Adversaries may establish persistence and/or elevate privileges by executing malicious content triggered by AppCert DLLs loaded into processes. Dynamic-link libraries (DLLs) that are specified in the AppCertDLLs Registry key under HKEY_LOCAL_MACHINE\System\CurrentControlSet\Control\Session Manager\ are loaded into every process that calls the ubiquitously used application programming interface (API) functions CreateProcess, CreateProcessAsUser, CreateProcessWithLoginW, CreateProcessWithTokenW, or WinExec. ^[1]

攻撃者は、プロセスにロードされたAppCert DLLをトリガーとして悪意のあるコンテンツを実行することにより、永続性を確立したり権限を昇格させたりすることができます。HKEY_LOCAL_MACHINE\System\CurrentControlSet\Control\Session Manager\のAppCertDLLs　レジストリキーで特定されるDllは広く使われているアプリケーションプログラミングインターフェース（API）関数であるCreateProcess、CreateProcessAsUser、CreateProcessWithLoginW、CreateProcessWithTokenW、WinExecを呼び出すすべてのプロセスで読み込まれます[1]

Similar to Process Injection, this value can be abused to obtain elevated privileges by causing a malicious DLL to be loaded and run in the context of separate processes on the computer. Malicious AppCert DLLs may also provide persistence by continuously being triggered by API activity.

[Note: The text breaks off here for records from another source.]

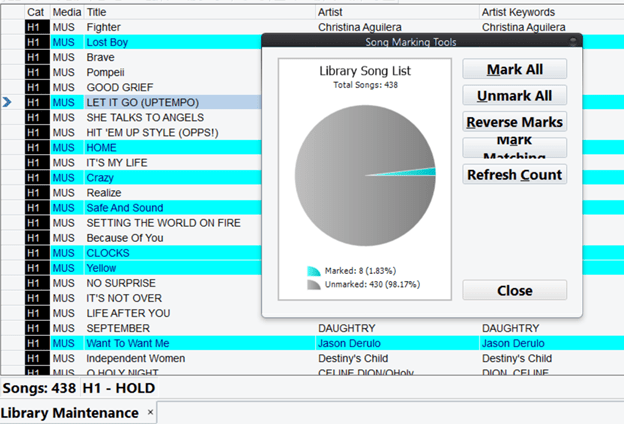Sort by the Title column header
This screenshot has height=424, width=624.
(x=98, y=12)
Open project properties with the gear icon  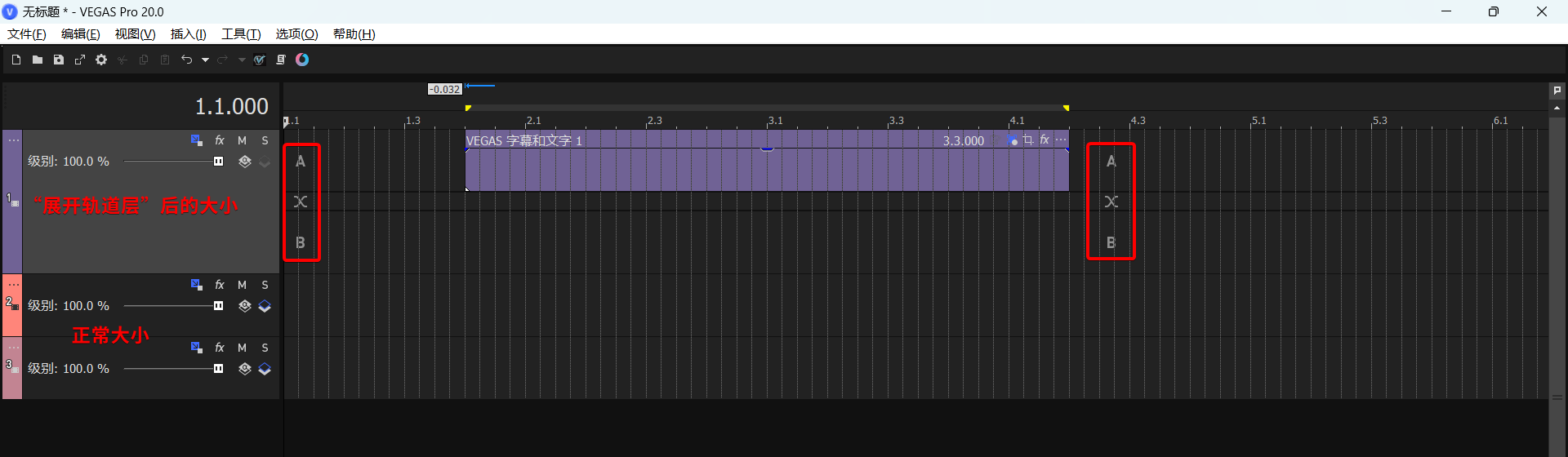coord(101,60)
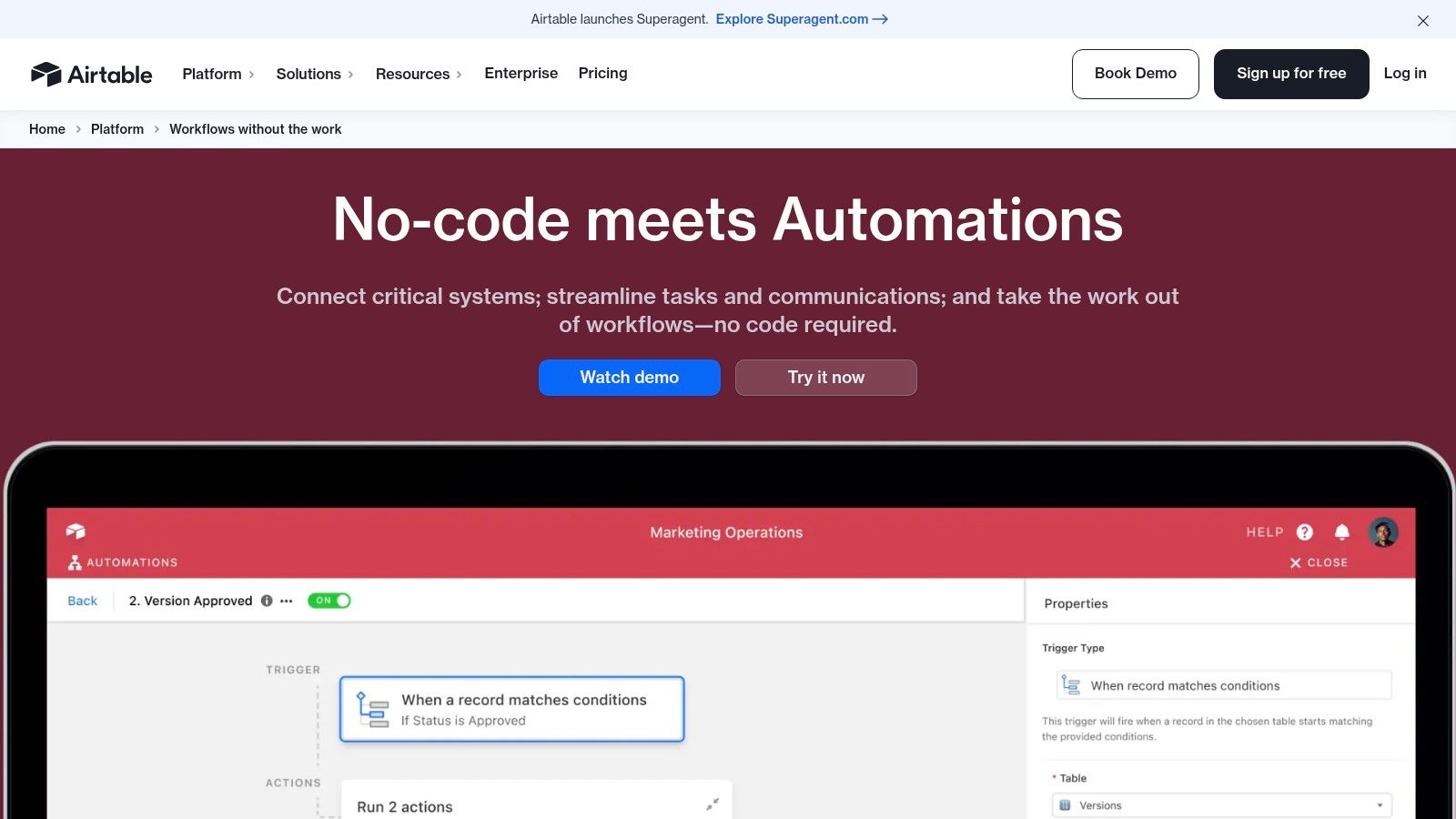Click Sign up for free
Viewport: 1456px width, 819px height.
1291,74
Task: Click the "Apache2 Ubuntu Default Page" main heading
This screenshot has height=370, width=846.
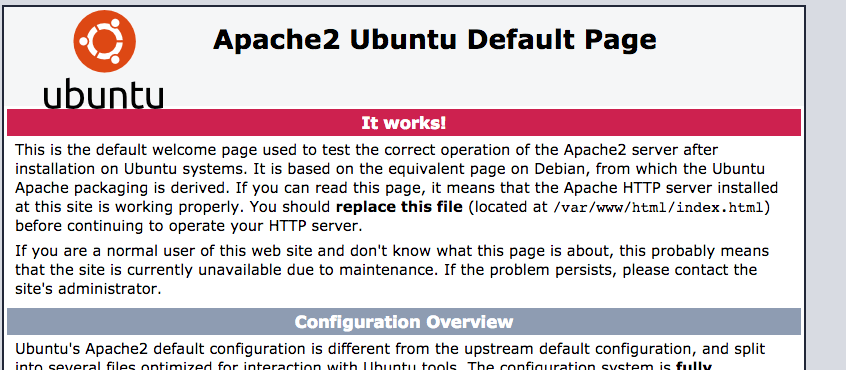Action: point(434,39)
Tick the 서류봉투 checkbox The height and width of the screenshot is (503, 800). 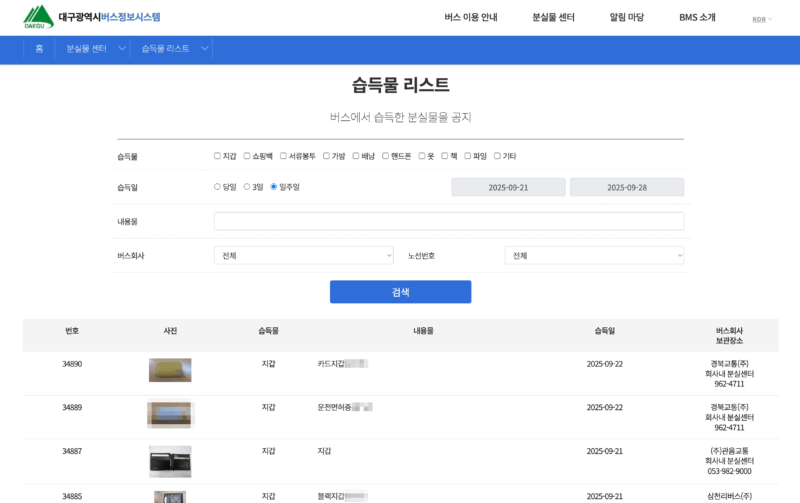coord(283,156)
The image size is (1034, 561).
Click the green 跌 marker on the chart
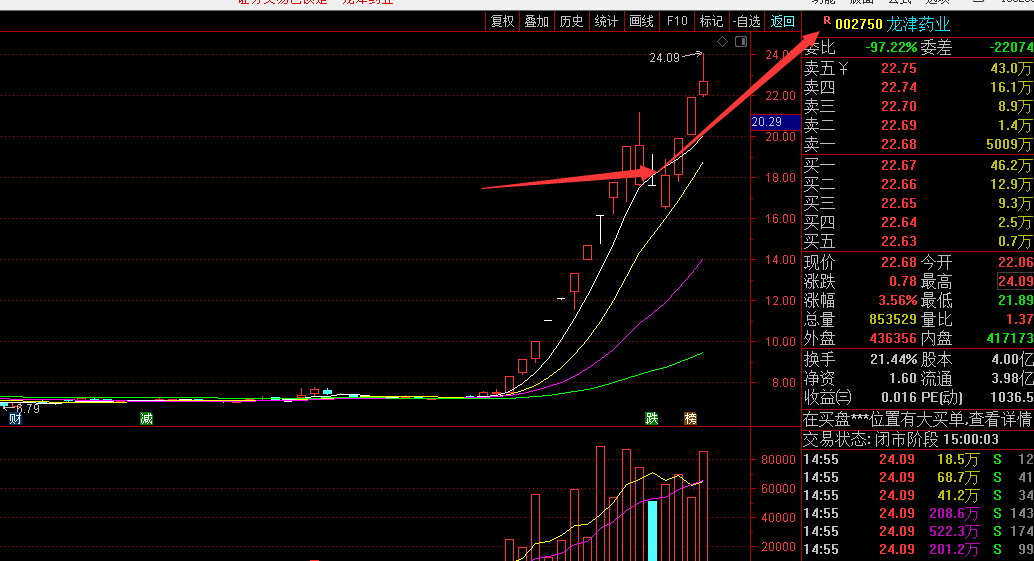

プロセスインジェクションと同様に、この値を悪用して、悪意のあるDLLをロードさせ、コンピュータ上の別のプロセスのコンテキストで実行させることで、昇格した権限を取得することが可能です。また、悪意のあるAppCert DLLは、APIアクティビティによって継続的にトリガーされることで、永続性を提供することがあります。

ID: T1546.009

Sub-technique of: T1546

Tactics: Privilege Escalation, Persistence

Platforms: Windows

Permissions Required: Administrator, SYSTEM

Effective Permissions: Administrator, SYSTEM

Version: 1.0

Created: 24 January 2020

Last Modified: 10 November 2020

Procedure Examples

ID	Name	Description
S0196	PUNCHBUGGY	PUNCHBUGGY can establish using a AppCertDLLs Registry key.^[2]

Mitigations

ID	Mitigation	Description
M1038	Execution Prevention	Adversaries install new AppCertDLL binaries to execute this technique. Identify and block potentially malicious software executed through AppCertDLLs functionality by using application control ^[3] tools, like Windows Defender Application Control^[4], AppLocker, ^[5] ^[6] or Software Restriction Policies ^[7] where appropriate. ^[8]

Detection

ID	Data Source	Data Component	Detects
DS0017	Command	Command Execution	Monitor executed commands and arguments that may establish persistence and/or elevate privileges by executing malicious content triggered by AppCert DLLs loaded into processes.
DS0011	Module	Module Load	Monitor DLL loads by processes, specifically looking for DLLs that are not recognized or not normally loaded into a process. Tools such as Sysinternals Autoruns may overlook AppCert DLLs as an auto-starting location. ^[9] ^[10]
DS0009	Process	OS API Execution	Monitor and analyze application programming interface (API) calls that are indicative of Registry edits, such as `RegCreateKeyEx` and `RegSetValueEx`. ^[1]
		Process Creation	Monitor newly executed processes that may establish persistence and/or elevate privileges by executing malicious content triggered by AppCert DLLs loaded into processes.
DS0024	Windows Registry	Windows Registry Key Modification	Monitor the AppCertDLLs Registry value for modifications that do not correlate with known software, patch cycles, etc.